* _Records supplied_
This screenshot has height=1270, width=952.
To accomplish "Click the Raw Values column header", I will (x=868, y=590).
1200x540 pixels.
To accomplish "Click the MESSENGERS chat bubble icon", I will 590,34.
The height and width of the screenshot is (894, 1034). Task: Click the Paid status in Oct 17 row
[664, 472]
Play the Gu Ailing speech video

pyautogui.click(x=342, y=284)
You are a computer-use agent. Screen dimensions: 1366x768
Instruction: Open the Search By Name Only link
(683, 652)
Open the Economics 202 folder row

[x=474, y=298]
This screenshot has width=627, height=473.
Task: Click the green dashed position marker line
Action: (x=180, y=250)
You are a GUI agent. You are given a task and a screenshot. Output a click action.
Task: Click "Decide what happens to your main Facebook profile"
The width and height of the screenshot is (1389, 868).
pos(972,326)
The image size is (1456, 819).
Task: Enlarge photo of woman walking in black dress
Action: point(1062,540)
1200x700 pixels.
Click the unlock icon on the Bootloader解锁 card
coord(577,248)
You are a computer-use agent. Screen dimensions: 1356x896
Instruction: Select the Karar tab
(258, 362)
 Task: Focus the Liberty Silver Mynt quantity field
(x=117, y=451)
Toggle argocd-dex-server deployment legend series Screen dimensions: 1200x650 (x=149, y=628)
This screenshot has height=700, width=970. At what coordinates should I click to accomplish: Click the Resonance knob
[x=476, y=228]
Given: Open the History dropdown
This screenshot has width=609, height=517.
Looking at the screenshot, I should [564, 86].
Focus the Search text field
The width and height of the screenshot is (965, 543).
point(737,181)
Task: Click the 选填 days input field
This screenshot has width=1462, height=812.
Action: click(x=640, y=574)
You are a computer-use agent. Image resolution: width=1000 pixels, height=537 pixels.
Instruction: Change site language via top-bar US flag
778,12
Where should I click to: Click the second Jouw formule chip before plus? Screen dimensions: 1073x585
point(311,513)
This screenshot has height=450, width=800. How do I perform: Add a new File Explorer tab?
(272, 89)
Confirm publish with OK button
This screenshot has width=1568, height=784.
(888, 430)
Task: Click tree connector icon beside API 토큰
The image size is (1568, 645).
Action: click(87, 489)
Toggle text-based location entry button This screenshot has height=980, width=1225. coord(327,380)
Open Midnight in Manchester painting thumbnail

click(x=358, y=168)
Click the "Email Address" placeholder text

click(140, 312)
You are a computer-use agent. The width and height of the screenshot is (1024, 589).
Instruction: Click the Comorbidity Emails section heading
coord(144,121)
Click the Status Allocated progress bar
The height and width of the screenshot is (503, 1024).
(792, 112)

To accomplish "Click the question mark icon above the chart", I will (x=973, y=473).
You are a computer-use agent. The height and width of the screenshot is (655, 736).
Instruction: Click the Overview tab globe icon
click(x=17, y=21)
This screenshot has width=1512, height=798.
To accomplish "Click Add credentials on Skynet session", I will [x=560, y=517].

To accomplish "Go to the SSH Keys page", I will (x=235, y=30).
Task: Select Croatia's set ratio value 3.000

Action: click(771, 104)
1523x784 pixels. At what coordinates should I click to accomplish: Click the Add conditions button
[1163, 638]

* _Task directions_
In your answer, reproduce every entry exactly as it was written.

* _Written answer_
This screenshot has height=1270, width=952.
To accomplish "Click the Raw Values column header", I will (x=868, y=590).
1200x540 pixels.
To accomplish "Click the MESSENGERS chat bubble icon", I will 590,34.
The height and width of the screenshot is (894, 1034). Task: Click the Paid status in Oct 17 row
[664, 472]
Play the Gu Ailing speech video

pyautogui.click(x=342, y=284)
You are a computer-use agent. Screen dimensions: 1366x768
Instruction: Open the Search By Name Only link
(683, 652)
Open the Economics 202 folder row

[x=474, y=298]
This screenshot has width=627, height=473.
Task: Click the green dashed position marker line
Action: (x=180, y=250)
You are a GUI agent. You are given a task and a screenshot. Output a click action.
Task: Click "Decide what happens to your main Facebook profile"
The width and height of the screenshot is (1389, 868).
pos(972,326)
The image size is (1456, 819).
Task: Enlarge photo of woman walking in black dress
Action: point(1062,540)
1200x700 pixels.
Click the unlock icon on the Bootloader解锁 card
coord(577,248)
You are a computer-use agent. Screen dimensions: 1356x896
Instruction: Select the Karar tab
(258, 362)
 Task: Focus the Liberty Silver Mynt quantity field
(x=117, y=451)
Toggle argocd-dex-server deployment legend series Screen dimensions: 1200x650 (x=149, y=628)
This screenshot has height=700, width=970. At what coordinates should I click to accomplish: Click the Resonance knob
[x=476, y=228]
Given: Open the History dropdown
This screenshot has width=609, height=517.
Looking at the screenshot, I should [564, 86].
Focus the Search text field
The width and height of the screenshot is (965, 543).
point(737,181)
Task: Click the 选填 days input field
This screenshot has width=1462, height=812.
Action: click(x=640, y=574)
You are a computer-use agent. Image resolution: width=1000 pixels, height=537 pixels.
Instruction: Change site language via top-bar US flag
778,12
Where should I click to: Click the second Jouw formule chip before plus? Screen dimensions: 1073x585
point(311,513)
This screenshot has height=450, width=800. How do I perform: Add a new File Explorer tab?
(272, 89)
Confirm publish with OK button
This screenshot has width=1568, height=784.
(888, 430)
Task: Click tree connector icon beside API 토큰
The image size is (1568, 645).
Action: click(87, 489)
Toggle text-based location entry button This screenshot has height=980, width=1225. coord(327,380)
Open Midnight in Manchester painting thumbnail

click(x=358, y=168)
Click the "Email Address" placeholder text

click(140, 312)
You are a computer-use agent. The width and height of the screenshot is (1024, 589).
Instruction: Click the Comorbidity Emails section heading
coord(144,121)
Click the Status Allocated progress bar
The height and width of the screenshot is (503, 1024).
(792, 112)

To accomplish "Click the question mark icon above the chart", I will (x=973, y=473).
You are a computer-use agent. The height and width of the screenshot is (655, 736).
Instruction: Click the Overview tab globe icon
click(x=17, y=21)
This screenshot has width=1512, height=798.
To accomplish "Click Add credentials on Skynet session", I will [x=560, y=517].

To accomplish "Go to the SSH Keys page", I will (x=235, y=30).
Task: Select Croatia's set ratio value 3.000

Action: click(771, 104)
1523x784 pixels. At what coordinates should I click to accomplish: Click the Add conditions button
[1163, 638]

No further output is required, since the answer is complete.